Posted on October 9, 2012

Asian-Americans Could Impact Presidential Race

Richard Lui, NBC News, October 6, 2012

There are plenty of different voter groups for campaigns to court during this presidential election and, this year, Asian-Americans and Pacific Islanders could impact the outcome in a significant way. In what has been a tight race, a relatively minor investment in these voters could pay large dividends for President Barack Obama and Republican nominee Mitt Romney.

There are three characteristics to consider about this slice of the electorate:

Swing State Population Levels

First, Asian-Americans and Pacific Islanders have reached tipping-point population levels in battleground states.

For example, in Florida, Asian-Americans (single and mixed race) are 3 percent of the population, according to the Asian American Center for Advancing Justice — small, but Obama won the state by just 2.5 percentage points in 2008. In Nevada, Asian-Americans are 9 percent of the population; Obama won by 12.4 percentage points.  And in Virginia, where they are 7 percent; Obama won by 6.3 percentage points.



A second characteristic to consider: Asian-Americans and Pacific Islanders this year are over four times more likely to be undecided than the average voter, according to the National Asian American Survey.  {snip}

Sixty-two percent of them voted for Obama four years ago.

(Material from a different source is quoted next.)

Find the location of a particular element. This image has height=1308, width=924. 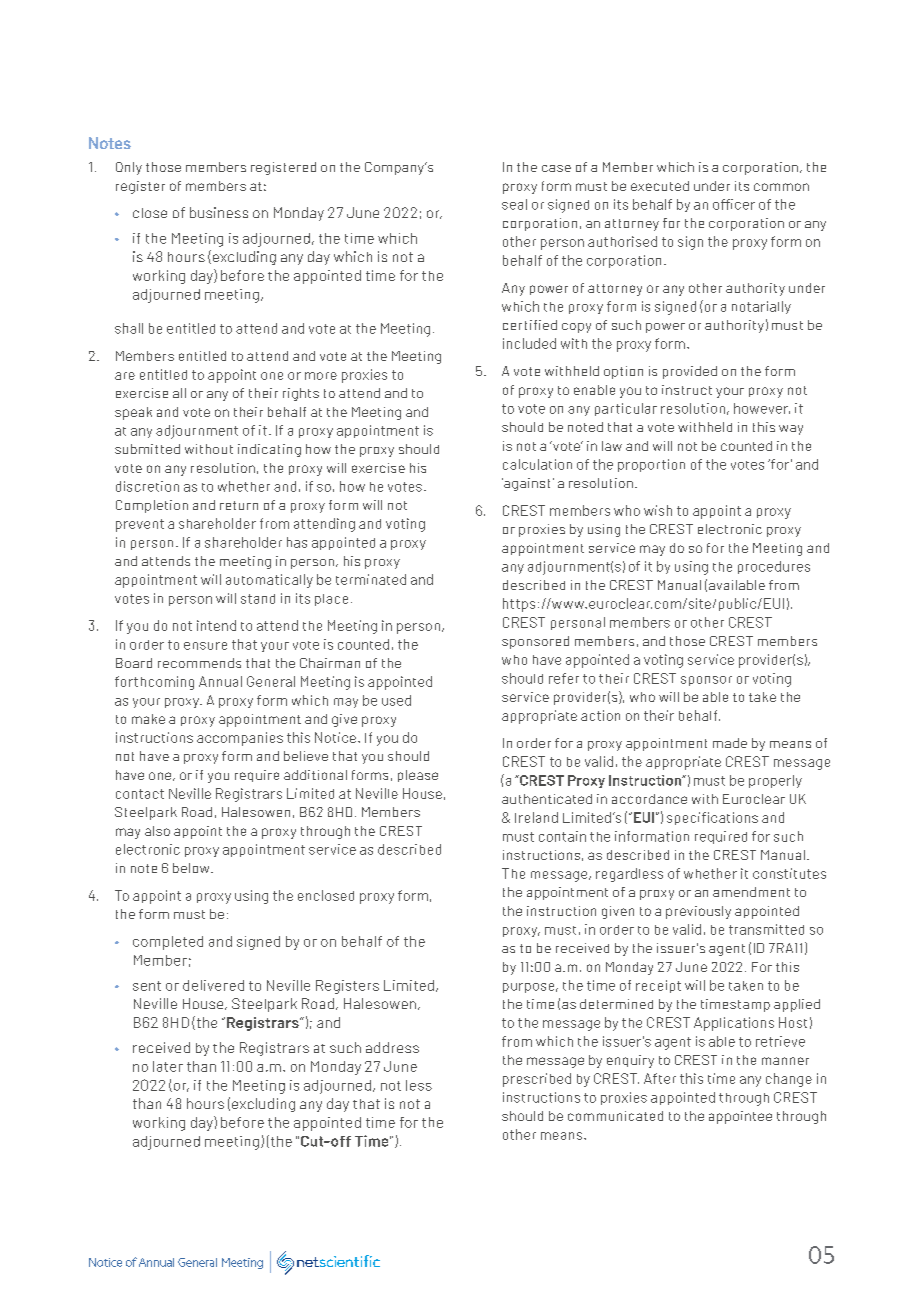

later is located at coordinates (168, 1066).
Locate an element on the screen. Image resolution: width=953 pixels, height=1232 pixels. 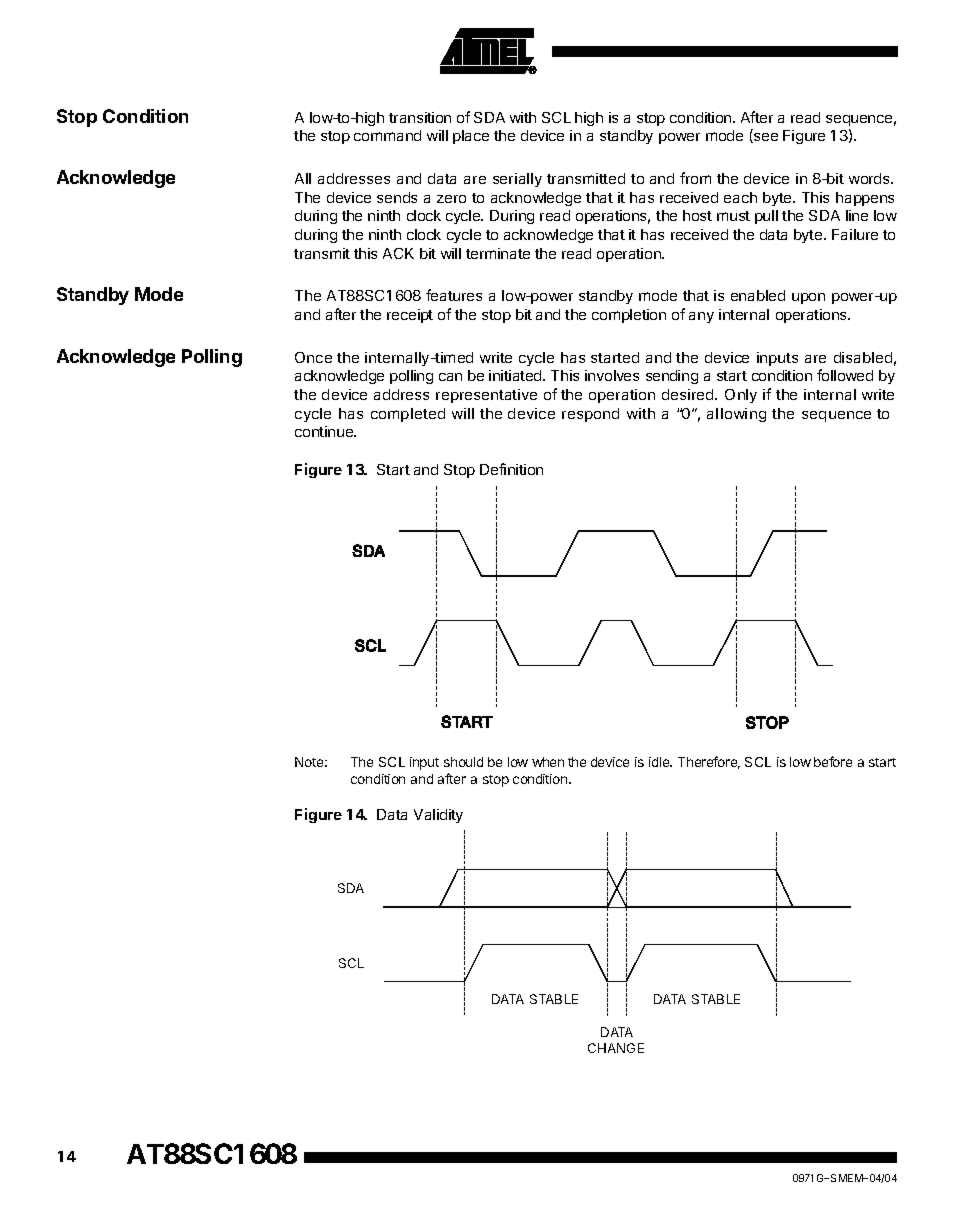
CHANGE is located at coordinates (616, 1048).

But this year, the economy continues to be the biggest issue in the campaign and Asian Americans who own businesses are considering their options.

Democrat Haresh Bhungalia is undecided. {snip}

Immigration reform is the other top issue Bhungalia cares about. It’s been delayed. Like him, three out of four Asian-American adults were born in a foreign country and are watching the debate on immigration.


{snip} Mee Moua of the Asian American Center for Advancing Justice in Washington, D.C. says Asian-Americans need to be considered.

“As we head toward election day, candidates and political parties will step up their voter engagement efforts,” said Moua. “Those who want to succeed will recognize the importance of the Asian-American voter.  Those who ignore us, do so at their own peril.”

At APIAVote’s Presidential Town Hall in Fairfax, Va., in July, neither candidate showed up, sending videos and surrogates instead. The Romney campaign had bumper stickers in several different Asian languages, and both Obama and Romney have Asian-American outreach information on their campaign websites.


Donation Rates

A third consideration:  Asian-Americans and Pacific Islanders are not afraid to use their economic muscle. (Despite being half to a third the size, the group’s combined consumer and business spending power of almost $1.2 trillion equals African-Americans and just trails Latinos.) They equaled whites for the highest rate of donation to political campaigns in the last election: 13 percent. This was higher than African-Americans (8 percent) and Latino-Americans (5 percent). As the economy faltered, Asian-Americans so far this cycle have donated at 11 percent.